• **What needs to be done**
Quote the records from the line that contains "Where should I" through the line that contains "click(x=137, y=114)", including both of those lines. Leave the pictures out.

• **Materials provided**
···

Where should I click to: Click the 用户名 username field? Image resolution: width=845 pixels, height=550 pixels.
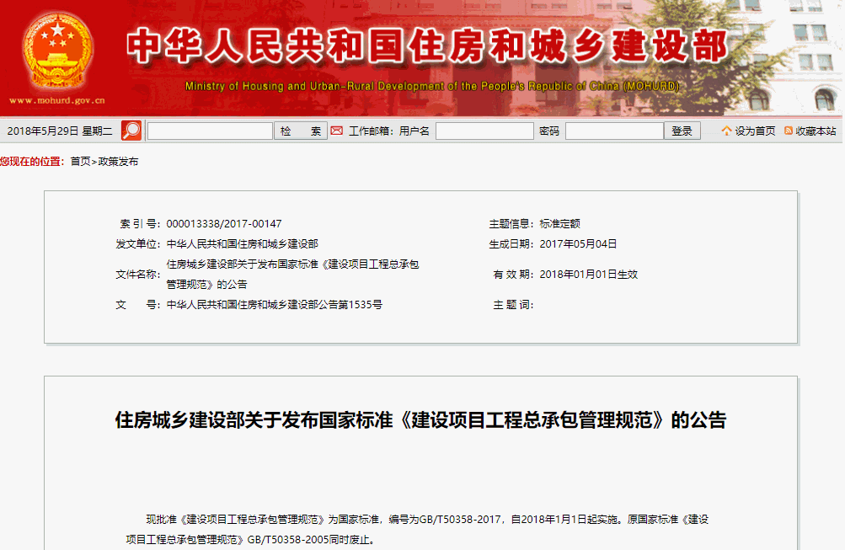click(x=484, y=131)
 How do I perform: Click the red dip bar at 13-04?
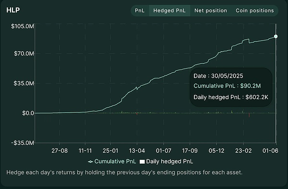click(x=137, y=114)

···

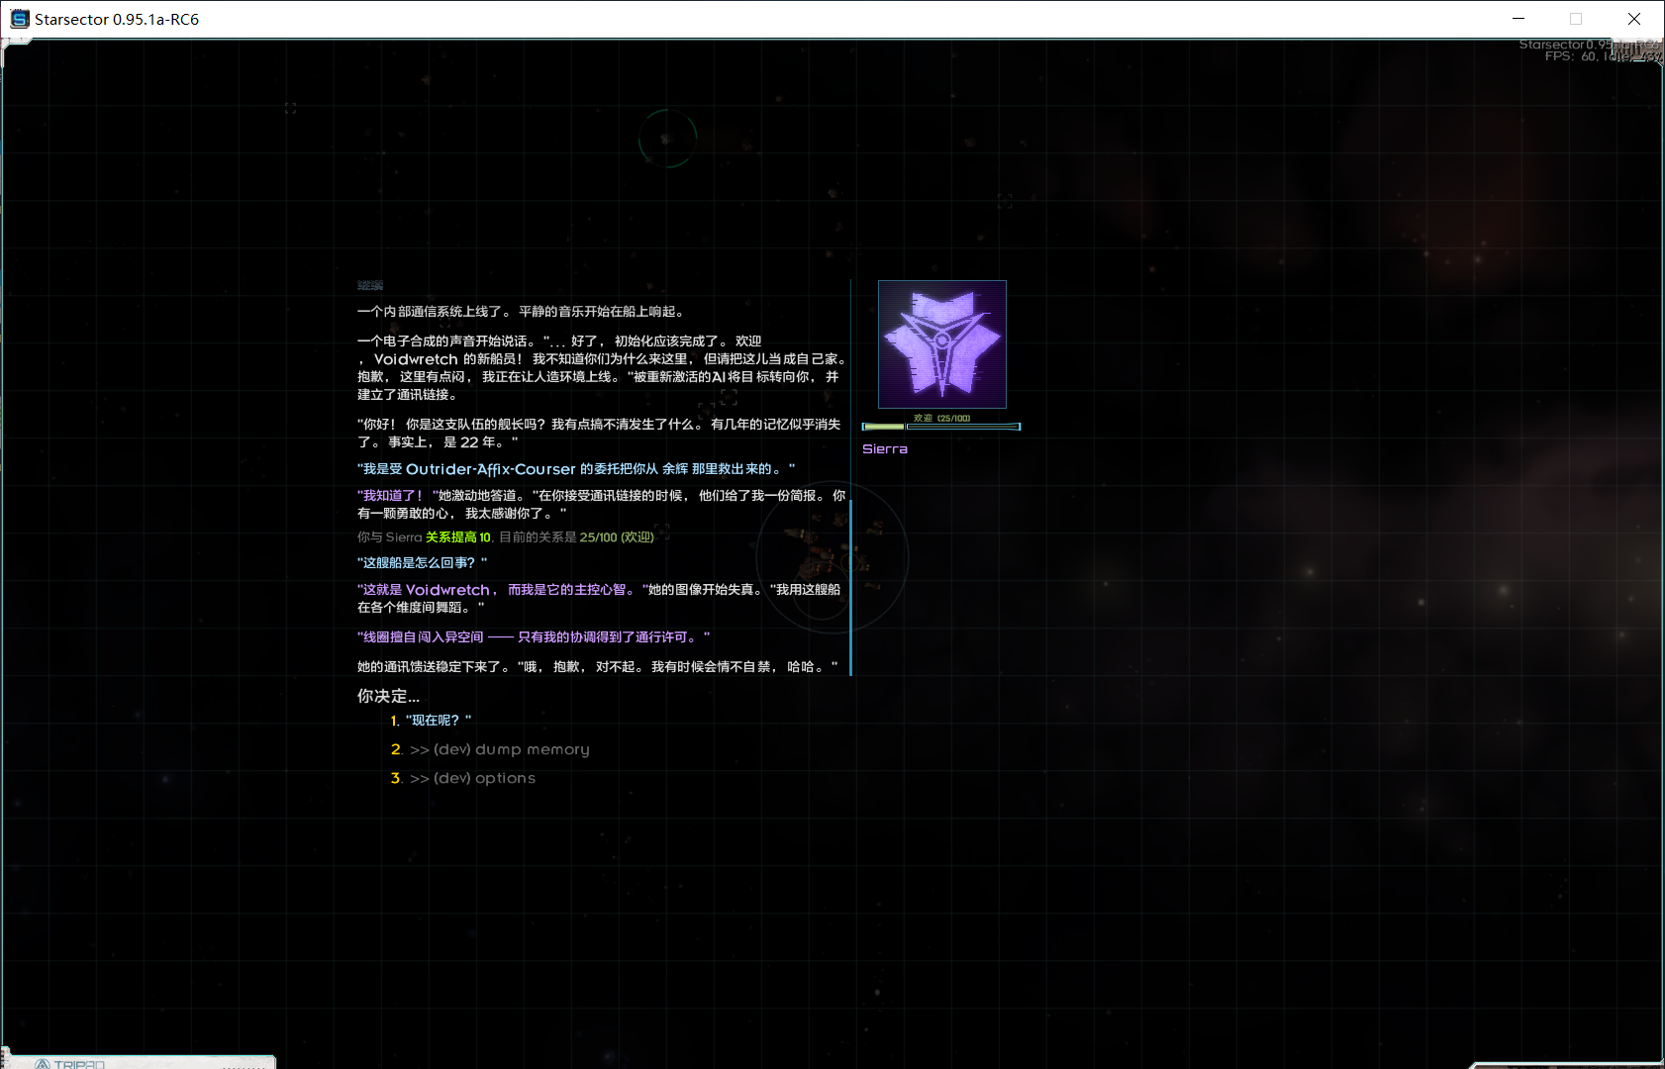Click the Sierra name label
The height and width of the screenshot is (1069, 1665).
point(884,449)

···

• **Answer for this exercise**
Where should I click to: Click the 用户名 username field? Image resolution: width=845 pixels, height=550 pixels.
click(x=484, y=131)
 How do I perform: Click the red dip bar at 13-04?
click(x=137, y=114)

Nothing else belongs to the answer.